What you need to do: Your task is to print the listing exactly as it stands.

----- Records supplied

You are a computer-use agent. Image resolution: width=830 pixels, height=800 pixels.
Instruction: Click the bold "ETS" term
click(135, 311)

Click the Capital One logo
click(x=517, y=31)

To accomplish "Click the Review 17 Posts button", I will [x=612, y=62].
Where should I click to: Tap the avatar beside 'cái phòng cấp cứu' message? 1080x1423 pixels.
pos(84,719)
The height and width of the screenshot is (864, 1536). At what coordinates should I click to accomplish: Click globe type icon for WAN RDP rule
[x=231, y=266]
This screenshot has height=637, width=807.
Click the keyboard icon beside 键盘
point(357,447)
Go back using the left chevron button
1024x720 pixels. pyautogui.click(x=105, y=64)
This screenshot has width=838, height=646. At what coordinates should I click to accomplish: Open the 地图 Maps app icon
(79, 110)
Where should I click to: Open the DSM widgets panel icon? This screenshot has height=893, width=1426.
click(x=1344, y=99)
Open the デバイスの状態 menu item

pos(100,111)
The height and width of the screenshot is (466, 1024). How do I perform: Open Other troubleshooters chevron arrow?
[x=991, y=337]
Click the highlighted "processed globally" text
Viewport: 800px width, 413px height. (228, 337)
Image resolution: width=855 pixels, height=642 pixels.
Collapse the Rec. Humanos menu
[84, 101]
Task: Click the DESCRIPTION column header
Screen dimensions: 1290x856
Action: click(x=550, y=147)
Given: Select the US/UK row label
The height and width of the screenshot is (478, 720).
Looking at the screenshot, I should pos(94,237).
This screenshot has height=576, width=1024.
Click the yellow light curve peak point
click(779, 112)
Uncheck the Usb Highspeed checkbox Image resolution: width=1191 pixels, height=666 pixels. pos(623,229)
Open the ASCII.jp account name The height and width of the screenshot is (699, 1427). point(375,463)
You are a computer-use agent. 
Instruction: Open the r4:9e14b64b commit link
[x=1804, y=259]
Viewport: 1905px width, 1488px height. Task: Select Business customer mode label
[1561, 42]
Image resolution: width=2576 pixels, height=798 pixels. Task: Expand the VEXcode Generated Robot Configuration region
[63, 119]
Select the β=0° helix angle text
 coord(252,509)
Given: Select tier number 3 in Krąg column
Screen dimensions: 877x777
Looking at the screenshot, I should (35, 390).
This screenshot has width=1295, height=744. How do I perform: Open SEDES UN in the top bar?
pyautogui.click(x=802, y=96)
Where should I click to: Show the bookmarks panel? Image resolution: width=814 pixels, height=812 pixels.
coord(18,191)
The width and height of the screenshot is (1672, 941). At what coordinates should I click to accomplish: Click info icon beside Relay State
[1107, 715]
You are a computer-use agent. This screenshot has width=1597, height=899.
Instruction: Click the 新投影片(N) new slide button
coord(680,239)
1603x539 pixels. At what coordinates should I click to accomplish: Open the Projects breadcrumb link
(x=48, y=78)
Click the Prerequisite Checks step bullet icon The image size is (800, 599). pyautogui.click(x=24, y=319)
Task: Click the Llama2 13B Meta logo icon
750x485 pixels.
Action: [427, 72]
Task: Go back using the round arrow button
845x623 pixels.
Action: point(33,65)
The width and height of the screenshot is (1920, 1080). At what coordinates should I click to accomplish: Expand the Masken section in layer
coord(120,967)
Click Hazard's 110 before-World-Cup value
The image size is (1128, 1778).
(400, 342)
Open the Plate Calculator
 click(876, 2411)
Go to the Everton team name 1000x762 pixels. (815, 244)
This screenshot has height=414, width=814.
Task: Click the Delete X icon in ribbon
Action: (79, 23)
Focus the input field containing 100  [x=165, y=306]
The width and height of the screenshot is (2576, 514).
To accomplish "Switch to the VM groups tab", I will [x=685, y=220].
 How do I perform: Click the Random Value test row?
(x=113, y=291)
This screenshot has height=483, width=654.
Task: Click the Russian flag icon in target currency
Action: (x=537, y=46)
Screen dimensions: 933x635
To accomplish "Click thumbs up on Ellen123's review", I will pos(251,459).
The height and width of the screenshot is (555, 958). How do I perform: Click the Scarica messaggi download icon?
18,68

----------

Task output:
You are a computer-use agent. Image resolution: width=830 pixels, height=800 pixels.
Instruction: Click the bold "ETS" term
click(135, 311)

Click the Capital One logo
click(x=517, y=31)

To accomplish "Click the Review 17 Posts button", I will [x=612, y=62].
Where should I click to: Tap the avatar beside 'cái phòng cấp cứu' message? 1080x1423 pixels.
pos(84,719)
The height and width of the screenshot is (864, 1536). At what coordinates should I click to accomplish: Click globe type icon for WAN RDP rule
[x=231, y=266]
This screenshot has height=637, width=807.
Click the keyboard icon beside 键盘
point(357,447)
Go back using the left chevron button
1024x720 pixels. pyautogui.click(x=105, y=64)
This screenshot has width=838, height=646. At what coordinates should I click to accomplish: Open the 地图 Maps app icon
(79, 110)
Where should I click to: Open the DSM widgets panel icon? This screenshot has height=893, width=1426.
click(x=1344, y=99)
Open the デバイスの状態 menu item

pos(100,111)
The height and width of the screenshot is (466, 1024). How do I perform: Open Other troubleshooters chevron arrow?
[x=991, y=337]
Click the highlighted "processed globally" text
Viewport: 800px width, 413px height. (228, 337)
Image resolution: width=855 pixels, height=642 pixels.
Collapse the Rec. Humanos menu
[84, 101]
Task: Click the DESCRIPTION column header
Screen dimensions: 1290x856
Action: click(x=550, y=147)
Given: Select the US/UK row label
The height and width of the screenshot is (478, 720).
Looking at the screenshot, I should pos(94,237).
This screenshot has height=576, width=1024.
Click the yellow light curve peak point
click(779, 112)
Uncheck the Usb Highspeed checkbox Image resolution: width=1191 pixels, height=666 pixels. pos(623,229)
Open the ASCII.jp account name The height and width of the screenshot is (699, 1427). point(375,463)
You are a computer-use agent. 
Instruction: Open the r4:9e14b64b commit link
[x=1804, y=259]
Viewport: 1905px width, 1488px height. Task: Select Business customer mode label
[1561, 42]
Image resolution: width=2576 pixels, height=798 pixels. Task: Expand the VEXcode Generated Robot Configuration region
[63, 119]
Select the β=0° helix angle text
 coord(252,509)
Given: Select tier number 3 in Krąg column
Screen dimensions: 877x777
Looking at the screenshot, I should (35, 390).
This screenshot has width=1295, height=744. How do I perform: Open SEDES UN in the top bar?
pyautogui.click(x=802, y=96)
Where should I click to: Show the bookmarks panel? Image resolution: width=814 pixels, height=812 pixels.
coord(18,191)
The width and height of the screenshot is (1672, 941). At what coordinates should I click to accomplish: Click info icon beside Relay State
[1107, 715]
You are a computer-use agent. This screenshot has width=1597, height=899.
Instruction: Click the 新投影片(N) new slide button
coord(680,239)
1603x539 pixels. At what coordinates should I click to accomplish: Open the Projects breadcrumb link
(x=48, y=78)
Click the Prerequisite Checks step bullet icon The image size is (800, 599). pyautogui.click(x=24, y=319)
Task: Click the Llama2 13B Meta logo icon
750x485 pixels.
Action: [427, 72]
Task: Go back using the round arrow button
845x623 pixels.
Action: point(33,65)
The width and height of the screenshot is (1920, 1080). At what coordinates should I click to accomplish: Expand the Masken section in layer
coord(120,967)
Click Hazard's 110 before-World-Cup value
The image size is (1128, 1778).
(400, 342)
Open the Plate Calculator
 click(876, 2411)
Go to the Everton team name 1000x762 pixels. (815, 244)
This screenshot has height=414, width=814.
Task: Click the Delete X icon in ribbon
Action: (79, 23)
Focus the input field containing 100  [x=165, y=306]
The width and height of the screenshot is (2576, 514).
To accomplish "Switch to the VM groups tab", I will [x=685, y=220].
 How do I perform: Click the Random Value test row?
(x=113, y=291)
This screenshot has height=483, width=654.
Task: Click the Russian flag icon in target currency
Action: (x=537, y=46)
Screen dimensions: 933x635
To accomplish "Click thumbs up on Ellen123's review", I will pos(251,459).
The height and width of the screenshot is (555, 958). How do I perform: Click the Scarica messaggi download icon?
18,68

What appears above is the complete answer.